INFORMATION SHOWN Start Marker

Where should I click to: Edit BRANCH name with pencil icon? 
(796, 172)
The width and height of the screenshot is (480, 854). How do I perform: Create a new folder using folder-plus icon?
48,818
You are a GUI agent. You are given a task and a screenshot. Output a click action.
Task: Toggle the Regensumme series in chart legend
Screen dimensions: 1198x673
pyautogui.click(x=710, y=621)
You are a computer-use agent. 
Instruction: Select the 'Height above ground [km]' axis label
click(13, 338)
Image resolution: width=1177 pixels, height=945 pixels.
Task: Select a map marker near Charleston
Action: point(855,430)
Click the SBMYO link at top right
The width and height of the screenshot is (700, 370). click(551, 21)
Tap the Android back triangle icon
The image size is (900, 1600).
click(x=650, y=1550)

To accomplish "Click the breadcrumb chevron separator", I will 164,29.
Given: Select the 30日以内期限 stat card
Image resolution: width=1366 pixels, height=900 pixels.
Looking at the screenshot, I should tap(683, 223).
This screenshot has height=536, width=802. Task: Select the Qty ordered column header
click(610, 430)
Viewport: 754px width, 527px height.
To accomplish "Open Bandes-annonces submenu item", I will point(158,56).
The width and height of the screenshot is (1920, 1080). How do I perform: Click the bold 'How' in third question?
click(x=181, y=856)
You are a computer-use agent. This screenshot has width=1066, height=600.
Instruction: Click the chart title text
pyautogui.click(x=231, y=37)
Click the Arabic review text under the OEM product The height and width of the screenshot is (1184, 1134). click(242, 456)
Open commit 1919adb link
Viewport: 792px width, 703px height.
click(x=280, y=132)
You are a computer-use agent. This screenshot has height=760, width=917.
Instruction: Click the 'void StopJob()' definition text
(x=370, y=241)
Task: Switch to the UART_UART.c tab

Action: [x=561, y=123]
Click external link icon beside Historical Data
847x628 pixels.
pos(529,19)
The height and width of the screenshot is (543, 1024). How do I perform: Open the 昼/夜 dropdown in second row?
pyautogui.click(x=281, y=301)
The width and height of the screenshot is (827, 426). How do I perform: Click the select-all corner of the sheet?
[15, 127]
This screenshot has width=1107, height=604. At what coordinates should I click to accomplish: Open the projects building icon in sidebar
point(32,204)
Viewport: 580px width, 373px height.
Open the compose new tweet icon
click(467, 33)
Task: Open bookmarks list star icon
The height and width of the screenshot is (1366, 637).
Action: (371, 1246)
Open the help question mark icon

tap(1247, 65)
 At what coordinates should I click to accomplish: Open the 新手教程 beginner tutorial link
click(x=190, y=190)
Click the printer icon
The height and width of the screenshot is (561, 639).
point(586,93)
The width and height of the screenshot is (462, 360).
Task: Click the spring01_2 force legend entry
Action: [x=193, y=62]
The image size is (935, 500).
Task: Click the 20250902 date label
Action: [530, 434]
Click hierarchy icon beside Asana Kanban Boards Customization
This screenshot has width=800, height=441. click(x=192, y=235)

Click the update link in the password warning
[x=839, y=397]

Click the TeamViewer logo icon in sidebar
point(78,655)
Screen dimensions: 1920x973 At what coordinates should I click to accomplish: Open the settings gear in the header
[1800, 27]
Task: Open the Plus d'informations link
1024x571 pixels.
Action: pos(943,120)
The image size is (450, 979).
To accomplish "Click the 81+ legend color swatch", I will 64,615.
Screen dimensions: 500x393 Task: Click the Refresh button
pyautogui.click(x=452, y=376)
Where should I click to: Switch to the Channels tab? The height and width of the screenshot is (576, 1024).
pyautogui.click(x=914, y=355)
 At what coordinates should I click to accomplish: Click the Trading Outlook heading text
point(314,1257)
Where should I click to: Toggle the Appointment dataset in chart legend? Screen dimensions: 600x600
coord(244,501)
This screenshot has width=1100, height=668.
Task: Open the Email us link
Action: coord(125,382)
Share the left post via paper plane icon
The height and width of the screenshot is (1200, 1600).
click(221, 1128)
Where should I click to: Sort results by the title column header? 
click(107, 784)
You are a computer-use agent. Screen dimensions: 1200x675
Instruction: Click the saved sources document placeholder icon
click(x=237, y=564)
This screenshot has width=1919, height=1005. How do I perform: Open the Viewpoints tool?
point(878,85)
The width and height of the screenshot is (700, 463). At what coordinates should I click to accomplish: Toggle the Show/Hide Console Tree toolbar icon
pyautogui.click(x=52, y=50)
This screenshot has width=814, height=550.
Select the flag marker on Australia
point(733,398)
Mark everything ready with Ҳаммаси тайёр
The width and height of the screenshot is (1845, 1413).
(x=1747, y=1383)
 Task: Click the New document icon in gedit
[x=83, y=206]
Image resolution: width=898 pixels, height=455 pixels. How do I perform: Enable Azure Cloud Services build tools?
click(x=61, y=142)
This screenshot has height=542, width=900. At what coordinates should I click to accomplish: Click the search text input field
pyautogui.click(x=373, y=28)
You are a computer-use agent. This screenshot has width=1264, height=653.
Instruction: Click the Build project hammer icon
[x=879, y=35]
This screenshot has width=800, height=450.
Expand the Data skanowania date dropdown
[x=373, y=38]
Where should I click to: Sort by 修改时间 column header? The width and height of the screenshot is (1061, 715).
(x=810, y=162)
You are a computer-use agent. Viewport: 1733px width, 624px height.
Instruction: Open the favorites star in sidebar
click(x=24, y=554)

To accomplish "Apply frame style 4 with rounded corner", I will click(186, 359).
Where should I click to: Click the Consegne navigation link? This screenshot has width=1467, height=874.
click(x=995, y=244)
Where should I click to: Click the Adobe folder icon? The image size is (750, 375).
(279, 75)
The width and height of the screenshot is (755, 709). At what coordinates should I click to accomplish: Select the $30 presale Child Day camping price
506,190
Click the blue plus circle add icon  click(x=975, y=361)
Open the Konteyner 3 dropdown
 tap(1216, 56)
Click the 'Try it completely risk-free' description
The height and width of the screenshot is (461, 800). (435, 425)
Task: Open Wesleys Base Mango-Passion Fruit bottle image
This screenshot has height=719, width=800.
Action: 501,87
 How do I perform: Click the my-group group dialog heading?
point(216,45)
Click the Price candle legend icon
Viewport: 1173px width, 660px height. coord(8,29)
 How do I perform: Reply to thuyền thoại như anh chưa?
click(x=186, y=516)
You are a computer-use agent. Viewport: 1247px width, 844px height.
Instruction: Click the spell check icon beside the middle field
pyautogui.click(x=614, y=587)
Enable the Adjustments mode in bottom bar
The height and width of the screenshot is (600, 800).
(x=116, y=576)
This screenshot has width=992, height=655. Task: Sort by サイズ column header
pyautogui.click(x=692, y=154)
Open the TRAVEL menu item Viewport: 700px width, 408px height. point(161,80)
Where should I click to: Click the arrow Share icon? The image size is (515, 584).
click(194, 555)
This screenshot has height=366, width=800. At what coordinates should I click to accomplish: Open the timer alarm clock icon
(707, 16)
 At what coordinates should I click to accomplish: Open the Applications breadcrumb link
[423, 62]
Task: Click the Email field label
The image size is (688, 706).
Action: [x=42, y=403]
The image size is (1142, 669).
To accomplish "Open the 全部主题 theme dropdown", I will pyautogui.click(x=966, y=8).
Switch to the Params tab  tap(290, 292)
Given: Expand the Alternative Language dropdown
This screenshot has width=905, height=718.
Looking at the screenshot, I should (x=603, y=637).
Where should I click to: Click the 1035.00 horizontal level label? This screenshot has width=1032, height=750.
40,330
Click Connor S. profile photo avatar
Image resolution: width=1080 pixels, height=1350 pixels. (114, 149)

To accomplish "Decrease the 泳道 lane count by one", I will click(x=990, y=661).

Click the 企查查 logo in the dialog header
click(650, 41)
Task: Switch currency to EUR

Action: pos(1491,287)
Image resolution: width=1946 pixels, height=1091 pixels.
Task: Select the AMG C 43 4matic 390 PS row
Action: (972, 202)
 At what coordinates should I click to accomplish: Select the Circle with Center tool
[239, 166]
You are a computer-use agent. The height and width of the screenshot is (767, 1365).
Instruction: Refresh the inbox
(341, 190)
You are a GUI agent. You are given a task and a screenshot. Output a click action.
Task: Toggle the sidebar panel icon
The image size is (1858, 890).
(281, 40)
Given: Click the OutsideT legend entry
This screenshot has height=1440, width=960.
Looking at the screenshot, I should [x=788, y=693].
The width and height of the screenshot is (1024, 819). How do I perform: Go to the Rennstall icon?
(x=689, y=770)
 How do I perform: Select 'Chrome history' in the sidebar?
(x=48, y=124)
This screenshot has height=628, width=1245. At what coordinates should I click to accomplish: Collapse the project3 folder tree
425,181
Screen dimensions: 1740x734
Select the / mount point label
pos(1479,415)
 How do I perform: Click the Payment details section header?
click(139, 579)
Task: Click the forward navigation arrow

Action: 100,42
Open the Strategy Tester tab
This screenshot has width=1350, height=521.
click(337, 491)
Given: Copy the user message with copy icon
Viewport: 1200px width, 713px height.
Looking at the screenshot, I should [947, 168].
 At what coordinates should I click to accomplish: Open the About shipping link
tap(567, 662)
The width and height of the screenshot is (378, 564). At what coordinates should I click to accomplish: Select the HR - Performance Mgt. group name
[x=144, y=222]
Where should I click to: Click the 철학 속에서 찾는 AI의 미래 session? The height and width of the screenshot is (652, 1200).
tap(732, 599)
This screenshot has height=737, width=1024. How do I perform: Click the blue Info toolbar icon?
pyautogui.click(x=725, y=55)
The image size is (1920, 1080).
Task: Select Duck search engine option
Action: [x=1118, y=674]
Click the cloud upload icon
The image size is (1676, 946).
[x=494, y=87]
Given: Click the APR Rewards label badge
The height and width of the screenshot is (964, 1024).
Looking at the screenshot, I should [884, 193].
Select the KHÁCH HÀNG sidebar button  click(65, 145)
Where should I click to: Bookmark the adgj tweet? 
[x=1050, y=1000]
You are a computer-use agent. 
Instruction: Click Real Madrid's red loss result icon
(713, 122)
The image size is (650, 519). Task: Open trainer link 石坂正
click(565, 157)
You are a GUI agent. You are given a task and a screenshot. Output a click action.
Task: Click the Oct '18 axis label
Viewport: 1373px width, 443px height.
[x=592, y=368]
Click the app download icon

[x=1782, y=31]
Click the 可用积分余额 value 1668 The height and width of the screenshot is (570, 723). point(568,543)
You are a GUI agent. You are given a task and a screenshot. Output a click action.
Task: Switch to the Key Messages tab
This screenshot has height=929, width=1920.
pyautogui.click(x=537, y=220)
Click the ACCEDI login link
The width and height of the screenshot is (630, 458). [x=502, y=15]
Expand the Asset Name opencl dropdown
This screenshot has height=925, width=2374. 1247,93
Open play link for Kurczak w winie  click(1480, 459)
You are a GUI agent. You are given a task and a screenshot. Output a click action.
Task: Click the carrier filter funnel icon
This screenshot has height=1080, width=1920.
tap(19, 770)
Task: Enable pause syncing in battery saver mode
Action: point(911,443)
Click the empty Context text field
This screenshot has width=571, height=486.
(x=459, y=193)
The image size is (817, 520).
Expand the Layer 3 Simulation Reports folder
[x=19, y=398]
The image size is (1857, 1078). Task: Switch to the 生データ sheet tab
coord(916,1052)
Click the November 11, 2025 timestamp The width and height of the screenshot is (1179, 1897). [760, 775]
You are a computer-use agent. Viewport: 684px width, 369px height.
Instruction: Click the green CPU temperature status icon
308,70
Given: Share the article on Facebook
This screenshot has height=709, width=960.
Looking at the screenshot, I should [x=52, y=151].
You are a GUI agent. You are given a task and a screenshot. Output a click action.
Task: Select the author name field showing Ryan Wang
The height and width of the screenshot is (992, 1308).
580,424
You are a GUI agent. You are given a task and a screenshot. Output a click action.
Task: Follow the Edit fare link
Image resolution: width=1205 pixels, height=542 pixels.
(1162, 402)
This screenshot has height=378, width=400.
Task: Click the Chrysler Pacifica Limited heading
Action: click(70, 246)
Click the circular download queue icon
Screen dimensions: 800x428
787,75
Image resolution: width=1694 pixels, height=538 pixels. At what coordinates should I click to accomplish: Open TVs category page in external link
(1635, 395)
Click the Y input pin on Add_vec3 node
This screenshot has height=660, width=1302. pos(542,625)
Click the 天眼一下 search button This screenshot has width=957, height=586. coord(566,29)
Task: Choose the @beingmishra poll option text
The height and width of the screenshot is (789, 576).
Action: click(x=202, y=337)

INFORMATION SHOWN End Marker

- **ABOUT THIS EXERCISE**
Every line of the listing above that contains "item" is to be copied.

- **RESULT OF THE EXERCISE**
To accomplish "Open Bandes-annonces submenu item", I will point(158,56).
Open the TRAVEL menu item Viewport: 700px width, 408px height. point(161,80)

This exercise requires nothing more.